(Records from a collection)
▶
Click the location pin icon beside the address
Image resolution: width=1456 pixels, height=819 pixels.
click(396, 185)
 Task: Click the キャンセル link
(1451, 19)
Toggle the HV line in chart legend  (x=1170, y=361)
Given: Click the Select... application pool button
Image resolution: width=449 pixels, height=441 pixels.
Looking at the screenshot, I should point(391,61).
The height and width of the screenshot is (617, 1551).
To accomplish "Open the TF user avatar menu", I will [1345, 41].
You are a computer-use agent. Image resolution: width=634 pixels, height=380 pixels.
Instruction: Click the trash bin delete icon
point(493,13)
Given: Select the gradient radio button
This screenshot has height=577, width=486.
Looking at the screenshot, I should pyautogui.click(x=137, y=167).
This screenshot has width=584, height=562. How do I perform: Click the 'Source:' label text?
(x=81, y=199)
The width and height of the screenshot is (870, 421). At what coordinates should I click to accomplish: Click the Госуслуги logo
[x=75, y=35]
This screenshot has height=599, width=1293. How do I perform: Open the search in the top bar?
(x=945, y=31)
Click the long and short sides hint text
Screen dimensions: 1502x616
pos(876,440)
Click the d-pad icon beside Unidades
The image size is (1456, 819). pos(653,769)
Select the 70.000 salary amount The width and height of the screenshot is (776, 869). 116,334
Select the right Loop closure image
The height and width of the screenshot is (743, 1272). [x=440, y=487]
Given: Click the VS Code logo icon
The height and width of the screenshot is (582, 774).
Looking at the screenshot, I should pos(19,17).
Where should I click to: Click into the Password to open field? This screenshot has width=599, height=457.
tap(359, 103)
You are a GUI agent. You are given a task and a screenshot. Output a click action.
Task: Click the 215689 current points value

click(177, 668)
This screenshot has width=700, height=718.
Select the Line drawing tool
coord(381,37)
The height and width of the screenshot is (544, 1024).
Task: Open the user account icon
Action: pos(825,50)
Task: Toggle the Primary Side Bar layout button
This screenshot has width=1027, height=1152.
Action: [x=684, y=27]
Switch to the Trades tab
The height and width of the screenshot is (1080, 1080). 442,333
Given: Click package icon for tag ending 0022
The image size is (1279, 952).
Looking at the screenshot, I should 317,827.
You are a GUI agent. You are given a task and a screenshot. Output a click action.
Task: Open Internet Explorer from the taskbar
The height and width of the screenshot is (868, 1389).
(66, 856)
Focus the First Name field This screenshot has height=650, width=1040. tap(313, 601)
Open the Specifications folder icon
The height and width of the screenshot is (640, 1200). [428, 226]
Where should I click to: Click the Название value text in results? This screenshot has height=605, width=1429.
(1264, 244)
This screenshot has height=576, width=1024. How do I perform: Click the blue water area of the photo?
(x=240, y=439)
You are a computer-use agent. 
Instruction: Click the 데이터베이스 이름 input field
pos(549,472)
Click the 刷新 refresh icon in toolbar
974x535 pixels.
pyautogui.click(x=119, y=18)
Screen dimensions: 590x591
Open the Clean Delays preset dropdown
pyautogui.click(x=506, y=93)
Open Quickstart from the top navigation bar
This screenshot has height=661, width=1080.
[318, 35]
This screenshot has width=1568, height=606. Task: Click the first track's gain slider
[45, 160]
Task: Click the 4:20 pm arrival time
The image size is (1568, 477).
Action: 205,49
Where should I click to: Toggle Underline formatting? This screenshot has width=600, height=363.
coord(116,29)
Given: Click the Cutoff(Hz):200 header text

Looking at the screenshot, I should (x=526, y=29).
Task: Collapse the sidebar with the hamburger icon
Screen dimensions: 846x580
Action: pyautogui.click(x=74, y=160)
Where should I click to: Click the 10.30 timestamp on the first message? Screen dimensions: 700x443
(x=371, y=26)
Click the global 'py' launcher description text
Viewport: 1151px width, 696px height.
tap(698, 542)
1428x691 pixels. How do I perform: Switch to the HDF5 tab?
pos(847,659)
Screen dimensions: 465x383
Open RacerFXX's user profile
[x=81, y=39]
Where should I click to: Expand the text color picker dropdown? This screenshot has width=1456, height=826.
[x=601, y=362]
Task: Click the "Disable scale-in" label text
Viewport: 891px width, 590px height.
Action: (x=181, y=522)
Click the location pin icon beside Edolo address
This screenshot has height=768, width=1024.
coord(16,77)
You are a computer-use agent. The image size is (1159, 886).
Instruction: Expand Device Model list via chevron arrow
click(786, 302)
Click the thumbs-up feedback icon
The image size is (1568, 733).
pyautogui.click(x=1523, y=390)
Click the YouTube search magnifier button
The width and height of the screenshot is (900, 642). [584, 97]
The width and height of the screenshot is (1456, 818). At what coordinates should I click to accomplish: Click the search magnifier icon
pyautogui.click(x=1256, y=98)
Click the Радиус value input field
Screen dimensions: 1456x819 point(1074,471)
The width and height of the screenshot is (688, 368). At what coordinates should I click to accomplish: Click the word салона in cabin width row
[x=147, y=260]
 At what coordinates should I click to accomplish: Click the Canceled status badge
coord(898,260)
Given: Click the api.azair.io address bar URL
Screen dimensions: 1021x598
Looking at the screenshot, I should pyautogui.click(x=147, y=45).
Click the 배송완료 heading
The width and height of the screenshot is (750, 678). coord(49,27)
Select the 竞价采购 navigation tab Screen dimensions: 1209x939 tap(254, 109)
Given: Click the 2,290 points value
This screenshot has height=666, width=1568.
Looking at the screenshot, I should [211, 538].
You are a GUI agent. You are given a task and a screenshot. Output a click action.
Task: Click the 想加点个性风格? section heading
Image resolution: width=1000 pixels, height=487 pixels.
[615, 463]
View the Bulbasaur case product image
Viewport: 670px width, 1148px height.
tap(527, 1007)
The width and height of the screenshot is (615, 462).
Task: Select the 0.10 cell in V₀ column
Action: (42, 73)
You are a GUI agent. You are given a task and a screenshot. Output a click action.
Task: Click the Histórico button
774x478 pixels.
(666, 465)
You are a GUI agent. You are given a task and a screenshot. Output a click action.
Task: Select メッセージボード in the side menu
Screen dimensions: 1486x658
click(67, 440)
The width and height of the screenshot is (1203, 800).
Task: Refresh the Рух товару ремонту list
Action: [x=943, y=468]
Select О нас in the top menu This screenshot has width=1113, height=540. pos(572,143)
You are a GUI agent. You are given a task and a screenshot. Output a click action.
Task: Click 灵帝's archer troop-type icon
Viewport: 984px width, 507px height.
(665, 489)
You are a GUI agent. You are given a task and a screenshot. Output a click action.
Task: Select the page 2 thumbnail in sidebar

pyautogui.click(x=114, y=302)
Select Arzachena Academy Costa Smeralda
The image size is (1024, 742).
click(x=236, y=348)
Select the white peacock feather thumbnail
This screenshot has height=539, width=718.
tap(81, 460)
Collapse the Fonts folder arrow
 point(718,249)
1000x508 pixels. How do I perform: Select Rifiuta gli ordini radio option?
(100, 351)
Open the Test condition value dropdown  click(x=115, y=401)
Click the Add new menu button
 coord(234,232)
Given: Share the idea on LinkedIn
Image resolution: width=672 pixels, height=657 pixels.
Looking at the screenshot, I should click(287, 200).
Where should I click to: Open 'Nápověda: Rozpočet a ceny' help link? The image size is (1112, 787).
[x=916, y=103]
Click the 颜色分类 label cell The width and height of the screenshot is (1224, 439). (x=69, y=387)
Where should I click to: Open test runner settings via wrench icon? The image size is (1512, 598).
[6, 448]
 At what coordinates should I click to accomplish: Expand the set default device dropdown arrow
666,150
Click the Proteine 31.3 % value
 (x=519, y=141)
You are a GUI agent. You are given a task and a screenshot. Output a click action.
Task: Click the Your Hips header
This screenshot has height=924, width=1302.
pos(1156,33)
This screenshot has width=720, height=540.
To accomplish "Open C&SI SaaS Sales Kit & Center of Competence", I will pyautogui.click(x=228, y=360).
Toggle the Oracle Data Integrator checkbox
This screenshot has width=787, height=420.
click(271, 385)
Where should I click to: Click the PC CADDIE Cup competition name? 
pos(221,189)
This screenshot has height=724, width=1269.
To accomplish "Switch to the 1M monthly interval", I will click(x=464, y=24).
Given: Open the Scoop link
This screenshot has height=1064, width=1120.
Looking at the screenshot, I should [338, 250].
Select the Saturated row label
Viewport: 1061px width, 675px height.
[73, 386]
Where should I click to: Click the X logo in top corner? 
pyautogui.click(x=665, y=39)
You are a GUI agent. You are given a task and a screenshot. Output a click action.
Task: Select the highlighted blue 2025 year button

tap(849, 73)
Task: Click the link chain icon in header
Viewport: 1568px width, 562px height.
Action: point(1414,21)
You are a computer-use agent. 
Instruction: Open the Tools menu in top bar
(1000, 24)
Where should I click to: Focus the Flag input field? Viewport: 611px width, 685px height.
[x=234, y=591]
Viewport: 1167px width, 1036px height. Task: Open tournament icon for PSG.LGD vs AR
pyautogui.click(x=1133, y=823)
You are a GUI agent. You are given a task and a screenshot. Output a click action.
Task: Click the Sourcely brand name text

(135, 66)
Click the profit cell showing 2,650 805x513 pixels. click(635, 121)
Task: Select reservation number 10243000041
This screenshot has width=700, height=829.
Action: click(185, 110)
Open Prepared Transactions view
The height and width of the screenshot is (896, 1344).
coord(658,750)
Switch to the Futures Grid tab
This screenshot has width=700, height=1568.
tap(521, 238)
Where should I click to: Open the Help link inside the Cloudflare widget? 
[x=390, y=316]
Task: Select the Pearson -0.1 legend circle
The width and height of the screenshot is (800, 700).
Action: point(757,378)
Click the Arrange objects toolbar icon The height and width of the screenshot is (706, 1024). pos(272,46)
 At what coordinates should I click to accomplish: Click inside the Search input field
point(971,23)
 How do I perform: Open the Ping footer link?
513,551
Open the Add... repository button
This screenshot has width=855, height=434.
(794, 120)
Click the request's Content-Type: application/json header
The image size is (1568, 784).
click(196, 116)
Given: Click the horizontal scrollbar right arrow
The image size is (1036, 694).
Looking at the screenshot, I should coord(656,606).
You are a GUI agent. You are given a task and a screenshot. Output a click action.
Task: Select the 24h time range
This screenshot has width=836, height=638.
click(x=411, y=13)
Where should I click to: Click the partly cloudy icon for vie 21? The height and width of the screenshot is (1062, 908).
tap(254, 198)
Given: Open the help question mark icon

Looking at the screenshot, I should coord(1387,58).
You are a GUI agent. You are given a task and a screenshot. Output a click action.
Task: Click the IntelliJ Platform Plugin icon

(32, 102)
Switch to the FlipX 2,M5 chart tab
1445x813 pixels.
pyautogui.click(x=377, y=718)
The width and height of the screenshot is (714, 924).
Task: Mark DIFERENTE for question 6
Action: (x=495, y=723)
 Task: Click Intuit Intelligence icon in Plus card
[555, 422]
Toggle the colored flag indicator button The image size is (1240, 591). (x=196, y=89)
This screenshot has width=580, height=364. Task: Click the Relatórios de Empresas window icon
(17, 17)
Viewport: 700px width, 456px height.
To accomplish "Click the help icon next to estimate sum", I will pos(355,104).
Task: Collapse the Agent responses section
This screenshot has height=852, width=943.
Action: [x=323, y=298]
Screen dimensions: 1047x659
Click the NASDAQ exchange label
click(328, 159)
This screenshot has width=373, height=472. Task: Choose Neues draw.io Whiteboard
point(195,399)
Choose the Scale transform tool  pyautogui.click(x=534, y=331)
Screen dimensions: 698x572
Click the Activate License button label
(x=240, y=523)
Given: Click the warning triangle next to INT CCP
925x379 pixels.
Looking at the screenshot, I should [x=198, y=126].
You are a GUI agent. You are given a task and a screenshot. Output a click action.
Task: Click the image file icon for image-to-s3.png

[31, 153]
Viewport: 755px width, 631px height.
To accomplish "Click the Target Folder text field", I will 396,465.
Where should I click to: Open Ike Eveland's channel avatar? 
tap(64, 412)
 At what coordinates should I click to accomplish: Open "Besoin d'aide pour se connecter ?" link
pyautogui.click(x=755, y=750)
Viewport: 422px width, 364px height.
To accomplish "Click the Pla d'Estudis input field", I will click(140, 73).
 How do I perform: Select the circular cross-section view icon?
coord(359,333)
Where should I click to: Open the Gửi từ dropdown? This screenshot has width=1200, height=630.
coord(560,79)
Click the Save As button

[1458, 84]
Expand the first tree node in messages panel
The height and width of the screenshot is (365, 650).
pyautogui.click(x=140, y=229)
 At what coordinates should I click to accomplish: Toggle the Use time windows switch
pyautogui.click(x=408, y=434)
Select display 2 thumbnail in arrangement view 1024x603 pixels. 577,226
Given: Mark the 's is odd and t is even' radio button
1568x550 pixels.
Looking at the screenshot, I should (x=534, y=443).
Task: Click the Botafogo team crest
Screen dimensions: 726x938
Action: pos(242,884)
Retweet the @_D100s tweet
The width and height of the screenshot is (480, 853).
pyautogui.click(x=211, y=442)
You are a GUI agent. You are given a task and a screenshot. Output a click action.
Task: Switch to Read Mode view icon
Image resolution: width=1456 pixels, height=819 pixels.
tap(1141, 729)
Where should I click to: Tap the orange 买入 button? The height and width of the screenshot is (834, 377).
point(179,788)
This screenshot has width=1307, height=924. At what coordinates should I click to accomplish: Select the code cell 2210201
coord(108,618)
◀
Retype only this portion of the data above: the line containing "How do I perform: Open the Ping footer link?", the line containing "Viewport: 755px width, 631px height.", and all lines between them, exactly.

Problem solution:
 How do I perform: Open the Ping footer link?
513,551
Open the Add... repository button
This screenshot has width=855, height=434.
(794, 120)
Click the request's Content-Type: application/json header
The image size is (1568, 784).
click(196, 116)
Given: Click the horizontal scrollbar right arrow
The image size is (1036, 694).
Looking at the screenshot, I should coord(656,606).
You are a GUI agent. You are given a task and a screenshot. Output a click action.
Task: Select the 24h time range
This screenshot has width=836, height=638.
click(x=411, y=13)
Where should I click to: Click the partly cloudy icon for vie 21? The height and width of the screenshot is (1062, 908).
tap(254, 198)
Given: Open the help question mark icon

Looking at the screenshot, I should coord(1387,58).
You are a GUI agent. You are given a task and a screenshot. Output a click action.
Task: Click the IntelliJ Platform Plugin icon

(32, 102)
Switch to the FlipX 2,M5 chart tab
1445x813 pixels.
pyautogui.click(x=377, y=718)
The width and height of the screenshot is (714, 924).
Task: Mark DIFERENTE for question 6
Action: (x=495, y=723)
 Task: Click Intuit Intelligence icon in Plus card
[555, 422]
Toggle the colored flag indicator button The image size is (1240, 591). (x=196, y=89)
This screenshot has width=580, height=364. Task: Click the Relatórios de Empresas window icon
(17, 17)
Viewport: 700px width, 456px height.
To accomplish "Click the help icon next to estimate sum", I will pos(355,104).
Task: Collapse the Agent responses section
This screenshot has height=852, width=943.
Action: [x=323, y=298]
Screen dimensions: 1047x659
Click the NASDAQ exchange label
click(328, 159)
This screenshot has width=373, height=472. Task: Choose Neues draw.io Whiteboard
point(195,399)
Choose the Scale transform tool  pyautogui.click(x=534, y=331)
Screen dimensions: 698x572
Click the Activate License button label
(x=240, y=523)
Given: Click the warning triangle next to INT CCP
925x379 pixels.
Looking at the screenshot, I should [x=198, y=126].
You are a GUI agent. You are given a task and a screenshot. Output a click action.
Task: Click the image file icon for image-to-s3.png

[31, 153]
Viewport: 755px width, 631px height.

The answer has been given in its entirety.